Re: Project: Improving the PCP allocator

Matthew Wilcox <willy@xxxxxxxxxxxxx> · Wed, 24 Jan 2024 21:03:44 +0000

On Wed, Jan 24, 2024 at 11:18:24AM -0800, Christoph Lameter (Ampere) wrote:
> On Mon, 22 Jan 2024, Matthew Wilcox wrote:
> 
> > When we have memdescs, allocating a folio from the buddy is a two step
> > process.  First we allocate the struct folio from slab, then we ask the
> > buddy allocator for 2^n pages, each of which gets its memdesc set to
> > point to this folio.  It'll be similar for other memory descriptors,
> > but let's keep it simple and just talk about folios for now.
> 
> I need to catch up on memdescs. One of the key issues may be fragmentation
> that occurs during alloc / free of folios of different sizes.

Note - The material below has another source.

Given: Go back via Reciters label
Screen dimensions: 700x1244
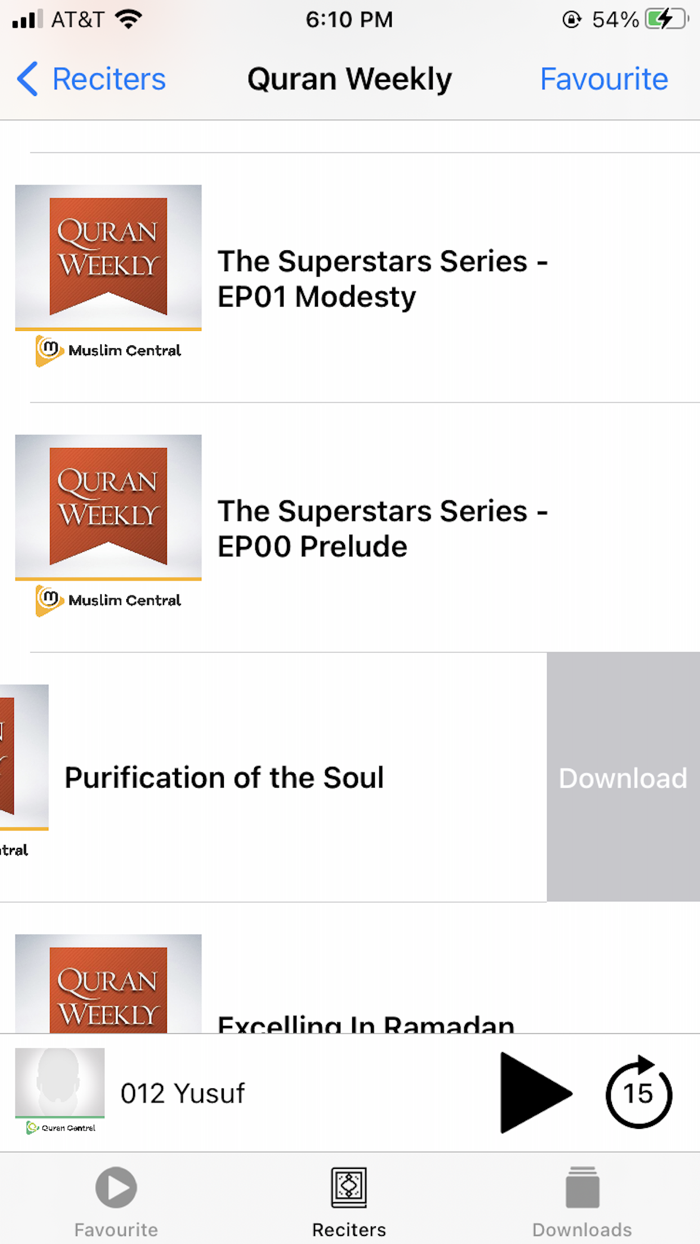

A lot of what we have now is opportunistic.  We'll use larger allocations
if they're readily available, and if not we'll fall back (and also kick
kswapd to try to free up some memory).  This is fine for the current
purposes, but may be less fine for the people who want to support large
LBA devices.  I don't think it'll be a problem as they should be able
to allocate more memory that is large enough, just by evicting memory
from the page cache that comes from the same device (so is by definition
large enough).

> Maybe we could use an approach similar to what the slab allocator uses to
> defrag. Allocate larger folios/pages and then break out sub
> folios/sizes/components until the page is full and recycle any frees of
> components in that page before going to the next large page.

It's certainly something we could do, but then we're back to setting
up the compound page again, and the idea was to avoid doing that.
So really this is a competing idea, not a complementary idea.